-- Task input follows --

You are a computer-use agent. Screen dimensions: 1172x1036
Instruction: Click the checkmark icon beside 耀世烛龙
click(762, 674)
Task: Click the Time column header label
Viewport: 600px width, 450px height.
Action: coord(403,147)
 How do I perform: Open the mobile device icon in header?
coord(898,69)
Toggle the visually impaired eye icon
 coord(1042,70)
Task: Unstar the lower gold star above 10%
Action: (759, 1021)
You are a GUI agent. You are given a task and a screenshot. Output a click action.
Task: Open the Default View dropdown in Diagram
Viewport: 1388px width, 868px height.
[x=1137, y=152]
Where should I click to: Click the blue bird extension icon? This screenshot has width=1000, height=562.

-- Task input concluded --

Please give each line above again, word for word.

§ Final answer:
You are a computer-use agent. Screen dimensions: 1172x1036
Instruction: Click the checkmark icon beside 耀世烛龙
click(762, 674)
Task: Click the Time column header label
Viewport: 600px width, 450px height.
Action: coord(403,147)
 How do I perform: Open the mobile device icon in header?
coord(898,69)
Toggle the visually impaired eye icon
 coord(1042,70)
Task: Unstar the lower gold star above 10%
Action: (759, 1021)
You are a GUI agent. You are given a task and a screenshot. Output a click action.
Task: Open the Default View dropdown in Diagram
Viewport: 1388px width, 868px height.
[x=1137, y=152]
Where should I click to: Click the blue bird extension icon? This screenshot has width=1000, height=562.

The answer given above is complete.